HACKER Q&A
📣 prmph

Alternatives to Passport Auth


Is there another open source alternative to passport for auth in an express node API?

I am concerned that Passport plugins are not actually vetted for security

  👤 blahblah1234567 Accepted Answer ✓
OP: For such questions and discussions, I recommend getting on IRC [0]. The Libera server [1]

IRC is a collection of chatrooms on all kinds of technical topics: programming languages, frameworks, cloud providers, topics

often hundreds of people are in each chat room. You can get live Q&A sessions with veteran and highly respected programmers.

I've chatted with an engineering director of AirBNB on a channel there, and also a security expert who was tracked by the FBI for a bit, for example-- interesting, intelligent people.

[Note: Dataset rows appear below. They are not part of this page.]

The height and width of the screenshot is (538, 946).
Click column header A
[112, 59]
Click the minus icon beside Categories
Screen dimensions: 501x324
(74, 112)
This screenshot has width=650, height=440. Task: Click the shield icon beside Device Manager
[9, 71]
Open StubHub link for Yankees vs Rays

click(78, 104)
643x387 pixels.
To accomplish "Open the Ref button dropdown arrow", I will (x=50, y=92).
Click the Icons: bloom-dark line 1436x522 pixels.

Examples of chatrooms ("channels") I am in: #nodejs #python #machinelearning #economics [3]

You'll need to learn how to register and login to IRC -- it's pretty easy, just involves a command. For Mac OS I recommend the LimeChat client.

[0] https://www.online-tech-tips.com/software-reviews/the-11-bes...

[1] https://libera.chat/

[3] https://libera.chat/guides/findingchannels

👤 ianpurton
You could go with a non-framework style of authentication.

For example Barricade https://github.com/purton-tech/barricade is a small docker container that handles auth.

In terms of security, even if you integrate with a secure authentication system, your integration may be insecure.

So a PenTest is recommended anyway.

👤 adnjoo
Jsonwebtokens (jwt)
👤 mooreds
What are you trying to do? Are you storing username and password in your site, or connecting to a social or OIDC provider?

What kind of auth are you doing in a node API? (Vs in an express app that generates UX.)